⟨
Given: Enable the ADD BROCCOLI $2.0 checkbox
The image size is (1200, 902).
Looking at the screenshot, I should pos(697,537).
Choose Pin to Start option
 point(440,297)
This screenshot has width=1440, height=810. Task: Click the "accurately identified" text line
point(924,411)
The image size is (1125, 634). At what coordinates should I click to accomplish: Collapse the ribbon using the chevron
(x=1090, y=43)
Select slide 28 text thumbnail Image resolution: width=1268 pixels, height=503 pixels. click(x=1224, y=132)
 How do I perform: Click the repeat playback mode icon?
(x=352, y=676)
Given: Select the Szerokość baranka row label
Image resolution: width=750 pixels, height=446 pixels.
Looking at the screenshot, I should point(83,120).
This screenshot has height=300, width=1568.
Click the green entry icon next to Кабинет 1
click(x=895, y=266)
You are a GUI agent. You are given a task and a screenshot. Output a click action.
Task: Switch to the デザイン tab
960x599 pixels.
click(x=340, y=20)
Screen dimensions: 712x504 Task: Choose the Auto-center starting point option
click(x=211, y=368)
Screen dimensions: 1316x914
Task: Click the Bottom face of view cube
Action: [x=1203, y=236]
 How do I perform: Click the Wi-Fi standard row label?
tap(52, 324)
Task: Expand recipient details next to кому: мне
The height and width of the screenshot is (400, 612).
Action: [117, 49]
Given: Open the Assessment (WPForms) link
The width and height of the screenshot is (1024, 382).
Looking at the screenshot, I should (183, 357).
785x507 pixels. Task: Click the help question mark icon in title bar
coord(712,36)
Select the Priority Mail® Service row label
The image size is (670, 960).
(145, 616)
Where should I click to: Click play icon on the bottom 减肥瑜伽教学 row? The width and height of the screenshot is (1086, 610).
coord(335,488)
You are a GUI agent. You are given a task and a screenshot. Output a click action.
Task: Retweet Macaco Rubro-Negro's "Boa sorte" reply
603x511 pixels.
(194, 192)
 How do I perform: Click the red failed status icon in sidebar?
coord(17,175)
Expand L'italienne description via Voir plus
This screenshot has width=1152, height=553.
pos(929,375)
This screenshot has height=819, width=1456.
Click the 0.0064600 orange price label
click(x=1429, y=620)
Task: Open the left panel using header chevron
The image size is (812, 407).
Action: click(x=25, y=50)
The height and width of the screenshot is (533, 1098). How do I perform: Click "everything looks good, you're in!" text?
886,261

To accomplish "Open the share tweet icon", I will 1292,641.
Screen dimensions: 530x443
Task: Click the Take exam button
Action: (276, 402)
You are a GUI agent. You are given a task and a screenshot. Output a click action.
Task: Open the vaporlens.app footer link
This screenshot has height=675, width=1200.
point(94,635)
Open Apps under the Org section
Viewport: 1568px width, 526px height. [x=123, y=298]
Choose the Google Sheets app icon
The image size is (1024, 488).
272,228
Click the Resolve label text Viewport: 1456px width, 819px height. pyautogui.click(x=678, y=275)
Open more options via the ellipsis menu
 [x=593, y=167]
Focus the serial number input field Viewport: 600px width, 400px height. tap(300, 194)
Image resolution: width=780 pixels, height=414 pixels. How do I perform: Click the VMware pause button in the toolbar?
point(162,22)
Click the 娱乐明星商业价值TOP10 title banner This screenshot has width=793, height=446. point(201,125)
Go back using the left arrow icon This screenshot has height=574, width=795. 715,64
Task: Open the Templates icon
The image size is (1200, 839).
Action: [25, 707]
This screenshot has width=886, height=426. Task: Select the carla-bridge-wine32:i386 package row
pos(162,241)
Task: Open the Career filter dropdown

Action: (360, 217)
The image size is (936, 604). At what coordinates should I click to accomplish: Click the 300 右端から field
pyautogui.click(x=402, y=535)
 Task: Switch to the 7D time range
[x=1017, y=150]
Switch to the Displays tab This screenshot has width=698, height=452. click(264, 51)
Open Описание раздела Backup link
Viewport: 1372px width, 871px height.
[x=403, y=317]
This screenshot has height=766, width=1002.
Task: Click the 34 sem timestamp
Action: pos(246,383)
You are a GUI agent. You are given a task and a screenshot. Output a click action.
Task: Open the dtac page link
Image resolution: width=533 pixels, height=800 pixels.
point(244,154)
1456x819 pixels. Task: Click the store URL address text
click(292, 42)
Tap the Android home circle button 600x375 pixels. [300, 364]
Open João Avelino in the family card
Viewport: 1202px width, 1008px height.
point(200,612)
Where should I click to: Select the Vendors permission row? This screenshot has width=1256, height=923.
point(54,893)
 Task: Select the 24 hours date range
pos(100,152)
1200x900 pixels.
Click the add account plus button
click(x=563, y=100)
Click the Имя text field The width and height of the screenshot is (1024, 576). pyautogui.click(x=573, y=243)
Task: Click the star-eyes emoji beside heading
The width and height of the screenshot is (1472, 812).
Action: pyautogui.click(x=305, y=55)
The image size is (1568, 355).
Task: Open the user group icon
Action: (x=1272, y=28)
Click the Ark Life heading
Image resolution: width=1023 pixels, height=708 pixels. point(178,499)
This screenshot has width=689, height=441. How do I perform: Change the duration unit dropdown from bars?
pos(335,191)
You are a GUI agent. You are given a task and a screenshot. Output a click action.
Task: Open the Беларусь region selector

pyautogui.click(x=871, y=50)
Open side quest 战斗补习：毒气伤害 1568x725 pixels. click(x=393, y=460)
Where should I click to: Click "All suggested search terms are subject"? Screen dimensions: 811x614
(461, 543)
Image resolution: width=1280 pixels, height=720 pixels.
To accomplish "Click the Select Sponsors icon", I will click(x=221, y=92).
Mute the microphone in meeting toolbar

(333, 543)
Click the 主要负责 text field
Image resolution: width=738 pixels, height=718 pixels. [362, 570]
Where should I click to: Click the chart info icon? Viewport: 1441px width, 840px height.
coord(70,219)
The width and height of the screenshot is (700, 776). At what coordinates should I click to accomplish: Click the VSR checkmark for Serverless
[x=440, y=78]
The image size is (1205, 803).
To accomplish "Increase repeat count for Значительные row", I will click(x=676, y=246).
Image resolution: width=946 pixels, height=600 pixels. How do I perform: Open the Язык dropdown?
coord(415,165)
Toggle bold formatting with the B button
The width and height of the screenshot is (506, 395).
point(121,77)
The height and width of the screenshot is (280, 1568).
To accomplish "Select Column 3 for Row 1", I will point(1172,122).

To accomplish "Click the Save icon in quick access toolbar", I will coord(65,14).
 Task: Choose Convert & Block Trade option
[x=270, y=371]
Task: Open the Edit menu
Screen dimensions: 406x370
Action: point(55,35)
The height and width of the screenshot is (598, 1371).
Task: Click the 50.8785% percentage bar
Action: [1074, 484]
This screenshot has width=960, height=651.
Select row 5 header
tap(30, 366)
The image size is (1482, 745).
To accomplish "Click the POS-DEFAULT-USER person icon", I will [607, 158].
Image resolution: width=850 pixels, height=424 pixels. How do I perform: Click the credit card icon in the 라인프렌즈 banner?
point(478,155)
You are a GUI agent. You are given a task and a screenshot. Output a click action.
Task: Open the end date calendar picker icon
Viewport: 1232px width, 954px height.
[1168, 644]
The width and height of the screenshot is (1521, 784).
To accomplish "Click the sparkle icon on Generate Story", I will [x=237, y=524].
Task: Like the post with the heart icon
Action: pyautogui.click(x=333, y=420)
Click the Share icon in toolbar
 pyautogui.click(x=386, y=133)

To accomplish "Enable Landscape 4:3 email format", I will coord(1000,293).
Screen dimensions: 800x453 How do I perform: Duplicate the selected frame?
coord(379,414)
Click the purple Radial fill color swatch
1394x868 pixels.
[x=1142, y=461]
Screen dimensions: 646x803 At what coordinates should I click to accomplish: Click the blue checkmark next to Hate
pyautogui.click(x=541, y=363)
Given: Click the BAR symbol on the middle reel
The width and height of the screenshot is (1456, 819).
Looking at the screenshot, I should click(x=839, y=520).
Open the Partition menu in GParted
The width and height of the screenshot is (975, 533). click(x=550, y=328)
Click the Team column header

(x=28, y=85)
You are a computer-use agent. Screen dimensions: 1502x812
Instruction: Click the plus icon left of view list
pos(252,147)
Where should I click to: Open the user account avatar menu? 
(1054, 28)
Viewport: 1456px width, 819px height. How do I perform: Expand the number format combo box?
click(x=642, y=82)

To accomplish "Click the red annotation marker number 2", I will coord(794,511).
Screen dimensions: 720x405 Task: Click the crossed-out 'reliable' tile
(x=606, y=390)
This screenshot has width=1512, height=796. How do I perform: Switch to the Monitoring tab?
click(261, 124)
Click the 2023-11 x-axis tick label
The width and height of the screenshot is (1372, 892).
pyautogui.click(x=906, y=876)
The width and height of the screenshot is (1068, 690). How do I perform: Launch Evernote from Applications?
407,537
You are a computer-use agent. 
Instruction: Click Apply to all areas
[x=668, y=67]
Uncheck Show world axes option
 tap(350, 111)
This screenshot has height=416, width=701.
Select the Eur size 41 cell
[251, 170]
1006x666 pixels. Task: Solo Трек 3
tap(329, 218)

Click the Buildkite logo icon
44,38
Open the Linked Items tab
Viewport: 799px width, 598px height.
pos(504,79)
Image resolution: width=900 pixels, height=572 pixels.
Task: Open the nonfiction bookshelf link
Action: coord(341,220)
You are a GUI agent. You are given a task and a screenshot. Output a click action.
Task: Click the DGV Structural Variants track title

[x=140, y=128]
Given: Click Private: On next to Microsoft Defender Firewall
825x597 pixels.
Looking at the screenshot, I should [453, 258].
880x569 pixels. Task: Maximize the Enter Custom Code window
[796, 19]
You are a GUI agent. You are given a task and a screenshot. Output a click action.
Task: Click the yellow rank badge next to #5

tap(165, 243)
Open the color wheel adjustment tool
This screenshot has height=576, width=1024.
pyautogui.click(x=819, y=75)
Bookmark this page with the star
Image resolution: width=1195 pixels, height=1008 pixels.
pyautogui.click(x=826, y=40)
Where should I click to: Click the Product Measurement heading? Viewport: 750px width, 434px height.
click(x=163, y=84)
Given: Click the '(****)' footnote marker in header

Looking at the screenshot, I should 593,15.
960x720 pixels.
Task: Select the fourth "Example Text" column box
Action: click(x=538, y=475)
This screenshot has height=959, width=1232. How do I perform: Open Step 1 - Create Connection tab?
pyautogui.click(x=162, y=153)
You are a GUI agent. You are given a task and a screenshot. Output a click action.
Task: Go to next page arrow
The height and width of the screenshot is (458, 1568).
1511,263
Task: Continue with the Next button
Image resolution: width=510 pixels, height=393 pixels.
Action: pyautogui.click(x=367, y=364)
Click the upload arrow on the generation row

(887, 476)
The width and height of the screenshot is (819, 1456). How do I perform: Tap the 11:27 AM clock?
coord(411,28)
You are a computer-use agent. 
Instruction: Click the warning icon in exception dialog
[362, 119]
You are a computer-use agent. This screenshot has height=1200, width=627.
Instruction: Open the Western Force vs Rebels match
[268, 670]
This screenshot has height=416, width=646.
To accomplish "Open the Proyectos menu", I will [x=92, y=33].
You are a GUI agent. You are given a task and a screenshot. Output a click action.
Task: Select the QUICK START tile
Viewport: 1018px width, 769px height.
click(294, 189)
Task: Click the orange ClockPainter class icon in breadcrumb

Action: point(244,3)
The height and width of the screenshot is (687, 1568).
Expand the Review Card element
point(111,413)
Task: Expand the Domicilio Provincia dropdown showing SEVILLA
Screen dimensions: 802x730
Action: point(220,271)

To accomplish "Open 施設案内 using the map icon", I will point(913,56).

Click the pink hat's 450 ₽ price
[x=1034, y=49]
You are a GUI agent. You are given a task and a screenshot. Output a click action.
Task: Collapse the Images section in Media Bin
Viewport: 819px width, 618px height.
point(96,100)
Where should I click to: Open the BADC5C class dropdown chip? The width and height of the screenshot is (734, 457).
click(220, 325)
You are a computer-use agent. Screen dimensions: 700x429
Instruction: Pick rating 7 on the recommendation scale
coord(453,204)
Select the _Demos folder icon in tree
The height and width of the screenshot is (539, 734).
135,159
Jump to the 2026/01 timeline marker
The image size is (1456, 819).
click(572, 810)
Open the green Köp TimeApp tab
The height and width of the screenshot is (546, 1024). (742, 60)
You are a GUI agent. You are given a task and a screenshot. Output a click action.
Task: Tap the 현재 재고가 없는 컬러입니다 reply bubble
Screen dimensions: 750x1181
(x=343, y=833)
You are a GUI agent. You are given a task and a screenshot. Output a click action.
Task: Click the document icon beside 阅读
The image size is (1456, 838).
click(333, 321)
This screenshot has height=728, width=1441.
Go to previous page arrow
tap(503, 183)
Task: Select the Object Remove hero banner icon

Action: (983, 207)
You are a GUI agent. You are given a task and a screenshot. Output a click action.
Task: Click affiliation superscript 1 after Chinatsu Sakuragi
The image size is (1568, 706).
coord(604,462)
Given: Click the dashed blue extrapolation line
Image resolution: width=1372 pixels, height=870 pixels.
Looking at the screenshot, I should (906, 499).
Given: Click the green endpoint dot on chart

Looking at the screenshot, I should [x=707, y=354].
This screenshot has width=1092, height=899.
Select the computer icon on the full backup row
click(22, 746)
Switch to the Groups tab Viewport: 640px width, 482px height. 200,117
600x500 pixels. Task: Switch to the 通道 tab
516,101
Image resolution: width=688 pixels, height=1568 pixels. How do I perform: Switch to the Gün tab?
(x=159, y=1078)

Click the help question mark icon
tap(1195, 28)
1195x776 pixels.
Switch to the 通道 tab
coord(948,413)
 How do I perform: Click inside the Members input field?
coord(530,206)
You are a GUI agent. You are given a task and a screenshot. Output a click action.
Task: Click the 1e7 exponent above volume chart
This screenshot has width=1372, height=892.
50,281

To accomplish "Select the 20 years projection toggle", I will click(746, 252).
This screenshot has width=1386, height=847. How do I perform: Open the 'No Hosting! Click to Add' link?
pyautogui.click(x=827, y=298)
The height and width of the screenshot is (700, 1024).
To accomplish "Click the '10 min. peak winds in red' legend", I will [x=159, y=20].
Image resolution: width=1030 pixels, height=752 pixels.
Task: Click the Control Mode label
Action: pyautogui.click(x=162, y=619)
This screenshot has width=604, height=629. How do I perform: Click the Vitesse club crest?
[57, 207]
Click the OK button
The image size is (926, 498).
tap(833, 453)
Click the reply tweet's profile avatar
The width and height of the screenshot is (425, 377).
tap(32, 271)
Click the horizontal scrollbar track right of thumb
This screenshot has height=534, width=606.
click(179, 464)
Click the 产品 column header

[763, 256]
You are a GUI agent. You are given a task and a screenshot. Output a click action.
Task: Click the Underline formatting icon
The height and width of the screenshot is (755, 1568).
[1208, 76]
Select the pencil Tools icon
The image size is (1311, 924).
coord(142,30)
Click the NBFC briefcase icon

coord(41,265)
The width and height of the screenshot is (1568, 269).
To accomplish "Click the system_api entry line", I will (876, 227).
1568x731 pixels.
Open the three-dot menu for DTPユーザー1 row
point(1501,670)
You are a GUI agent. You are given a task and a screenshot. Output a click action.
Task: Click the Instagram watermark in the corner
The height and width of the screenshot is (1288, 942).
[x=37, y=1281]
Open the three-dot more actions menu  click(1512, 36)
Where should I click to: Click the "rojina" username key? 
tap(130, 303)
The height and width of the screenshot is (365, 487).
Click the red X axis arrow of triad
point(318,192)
⟩
Objective: Print the lines from the one containing "Given: Click the dashed" up to and including the one containing "tap(1195, 28)", reproducing them without any change.

The answer:
Given: Click the dashed blue extrapolation line
Image resolution: width=1372 pixels, height=870 pixels.
Looking at the screenshot, I should (906, 499).
Given: Click the green endpoint dot on chart

Looking at the screenshot, I should [x=707, y=354].
This screenshot has width=1092, height=899.
Select the computer icon on the full backup row
click(22, 746)
Switch to the Groups tab Viewport: 640px width, 482px height. 200,117
600x500 pixels. Task: Switch to the 通道 tab
516,101
Image resolution: width=688 pixels, height=1568 pixels. How do I perform: Switch to the Gün tab?
(x=159, y=1078)

Click the help question mark icon
tap(1195, 28)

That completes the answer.